I’ve noticed something lately in some mothers groups regarding toilet training. High fives all around because “My child did their first poo on the potty today”. Did you know this is a milestone? a celebratory moment?
Who knew that this is a great achievement in one’s life, who happens to have their whole life in front on them. I don’t mean to kill the buzz of excited poo mum, please go ahead and party.
I didn’t know this was something to rejoice over because I do not recall ever being blessed with that moment. I had the child who was traumatised by the toilet.
It’s common for kids to get constipated, you would think it’s one of life lessons, shit happens…..and sometimes it doesn’t. The average parent wouldn’t consider that this could cause psychological ramifications, but it can.
Toilet Training isn’t easy at the best of times, I have learnt never to underestimate how something seemingly small can affect a child and send things spiralling backwards into poo land.
I’m going to call the situation, PTTS. Post Traumatic Toilet Stress. Just one of the many things my first child has suffered through, not as bad as cancer, but is certainly related. You see, Chemotherapy can make you VERY constipated. The toilet represented a lot of this suffering.

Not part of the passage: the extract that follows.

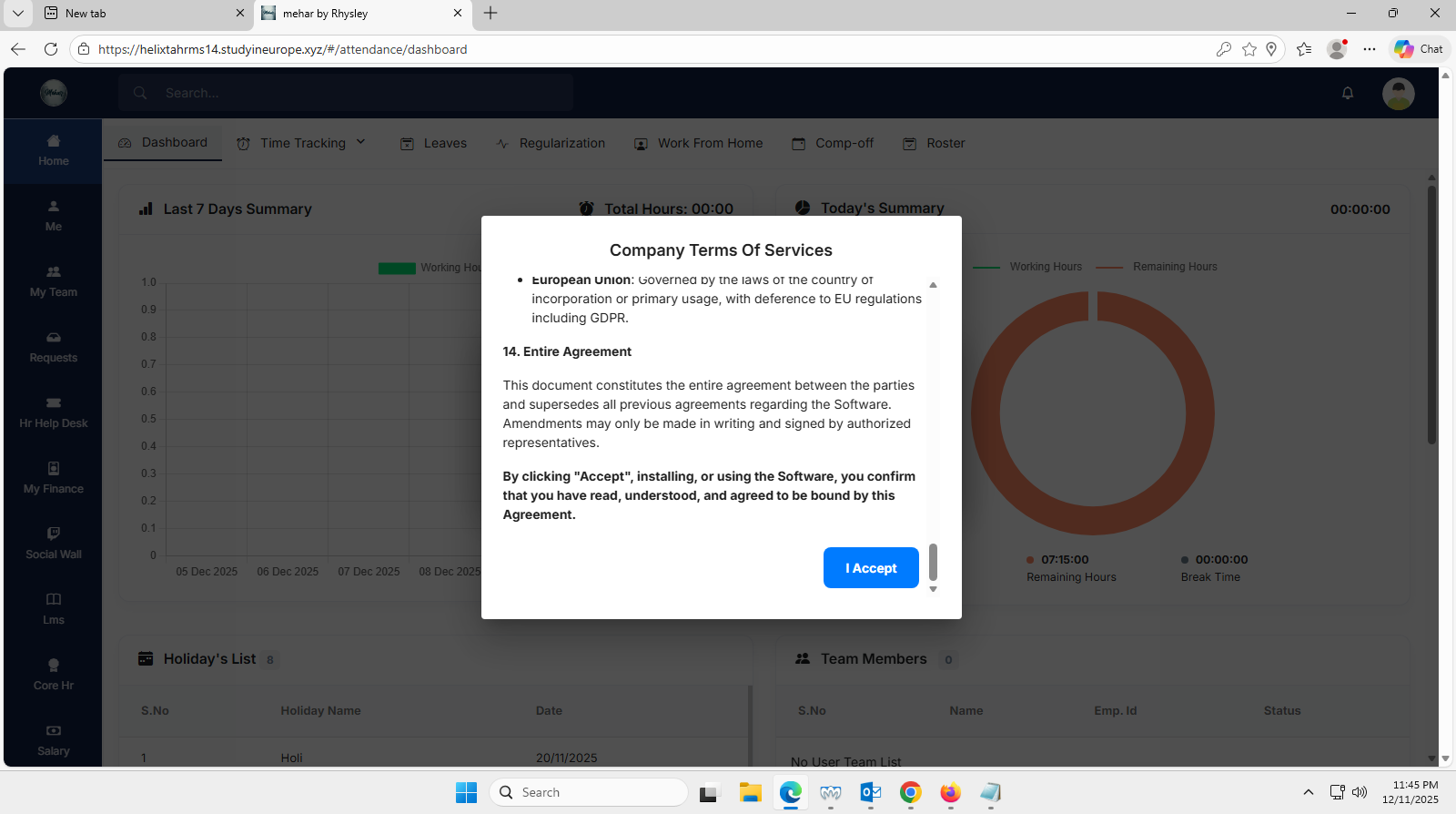Select the Work From Home tab
The height and width of the screenshot is (814, 1456).
(x=699, y=143)
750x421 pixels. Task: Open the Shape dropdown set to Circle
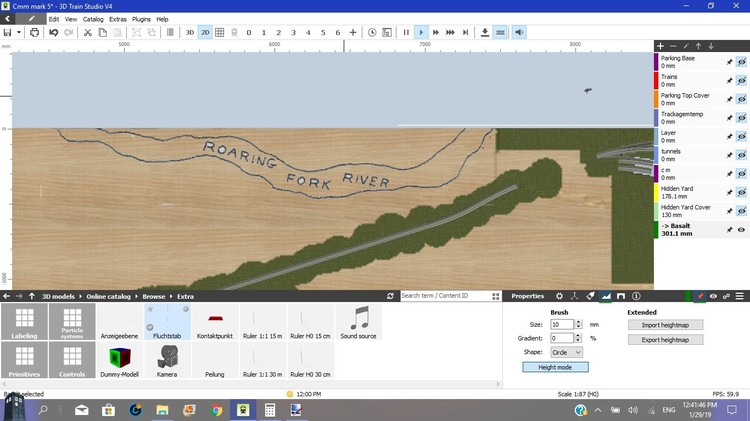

I did not get a lot of help and advice with this at first, maybe I should have just known what to do? Maybe I should have just googled? Eventually I found the right G, Movical and pear juice became my BFF for a very long time.
Going to the toilet for my kid became a terrifying experience after having such a bad ordeal. This took many many years to figure out. It was a Family Doctor that asked me a few questions and said: “Hey, you know what you are doing wrong, you are stressing too much about it”.
It’s true. Once he hit 4 – 5 years old I had convinced myself he would be hiding under school desks attempting to go to the toilet or holding on for so long his business would involuntarily evacuate into his pants. This ended up happening, many times, but my doctor’s point was – I was NOT helping the situation by freaking out.
I probably even made my kid feel a little embarrassed that he was scared of the toilet. Not on purpose, but within my communication and the pressure I put on him to catch up to other kids.
In what was quite a complex situation, unnecessary pressure simply made it worse. Funnily enough, it’s when I gave up and pretty much stopped caring, things started to improve. By that time I had already washed approximately 50000000 pairs of soiled undies, what’s a few more going to hurt?
I don’t want to take away someone’s excitement over their child making poo milestones, but I am sure there are many many parents feeling like they are doing a bad job when it comes to parenting and toilet training.
It’s not always as simple as it seems. Kid’s are developing emotionally, have fears and insecurities and if the toilet is one of them – They might take longer. One very important thing, don’t beat yourself up because all of your friend’s kids are 100% toilet trained. This will get you nowhere.